Beim Länderspiel Deutschland-Türkei im Oktober in Berlin konnte man erleben, dass Berliner Türken die türkische Mannschaft auf Deutsch anfeuern. Ist das schlimm? Dass deutsche Deutsche und türkische Deutsche oft aneinander vorbeileben, kann man bedauern, aber gesellschaftlicher Sprengstoff sieht anders aus. Ein Land aus einem Guss, eine formierte Gesellschaft, so etwas gibt es nicht mehr. Dass es an Schulen mit Muslim-Mehrheit inzwischen Deutschenfeindlichkeit gibt, ist natürlich keine Bagatelle. Da müsste man etwas tun, was die deutsche Mehrheitsgesellschaft, aus historischen Gründen, weitgehend verlernt hat: Härte zeigen.

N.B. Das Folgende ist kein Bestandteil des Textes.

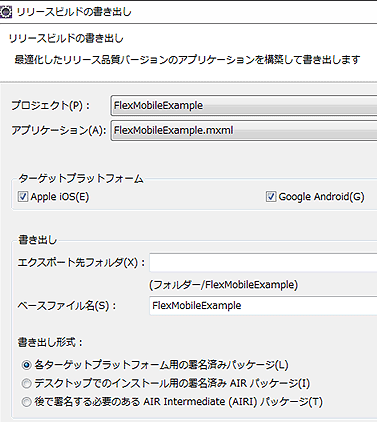
Task: Open the プロジェクト combo box showing FlexMobileExample
Action: (244, 105)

Wenn man liest, Thilo Sarrazin habe, mit mehr als einer Million verkaufter Bücher, in diesem Jahr das „erfolgreichste Sachbuch der deutschen Geschichte“ geschrieben, dann steht wieder mal fest: Deutschland schafft sein Gedächtnis ab. Was länger zurückliegt als drei Monate, ist schon vergessen. Ein anderes provokantes Buch der deutschen Geschichte wurde weltweit viel häufiger verkauft: „Mein Kampf.“

Erinnern wir uns kurz. Wie haben die Probleme, die es heute mit der Integration von sogenannten Migranten gibt, eigentlich angefangen? Das war während des Wirtschaftswunders. Deutsche Firmen schickten Botschafter, nach Italien, nach Spanien, in die Türkei und anderswo hin, um Leute anzuwerben. Deutschland tat damals also genau das, was heute von den meisten Politikern als neue Idee angesehen und als „vernünftige, interessengeleitete Einwanderungspolitik“ gefordert wird: Es holte massenhaft Leute, die für Deutschland nützlich waren. Damals – eine andere Zeit! – brauchte man keine Computerexperten, man brauchte kräftige junge Männer, die mit Schraubenschlüsseln und Pressluftbohrern zurechtkommen.

Die Männer blieben hier, womit zu rechnen war, sie gründeten hier Familien oder holten ihre Familie nach, und in den meisten Fällen sind diese Familiengeschichten recht unspektakulär verlaufen. Wenn es mit der Integration nicht funktionierte, wenn die Familiengeschichte vom Bauerndorf über die deutsche Fabrik in die Dauerarbeitslosigkeit, in die Sprachlosigkeit oder in eine Neuköllner Straßengang führt, dann hat man es, in den meisten Fällen, nun einmal mit Muslimen zu tun. Nein, das stimmt nicht ganz. Um – bleiben wir kurz bei dem Beispiel – in der dritten oder vierten Migrantengeneration seinen sozialen Ort in einer Straßengang zu finden, genügt es nicht, ein Muslim zu sein. Es muss noch etwas dazukommen. In der Debatte, die auf Sarrazins Buchveröffentlichung folgte, sind ja oft genug die Iraner genannt worden, eine Migrantengruppe, mit der es keine statistisch auffälligen Probleme gibt, obwohl sie, wenn überhaupt, dann am ehesten zu Allah betet. Die Iraner waren, meist, Flüchtlinge mit bürgerlichem Hintergrund, Städter, gebildet, Leute, die von den religiösen Exzessen und der geistigen Enge in ihrer Heimat genug hatten.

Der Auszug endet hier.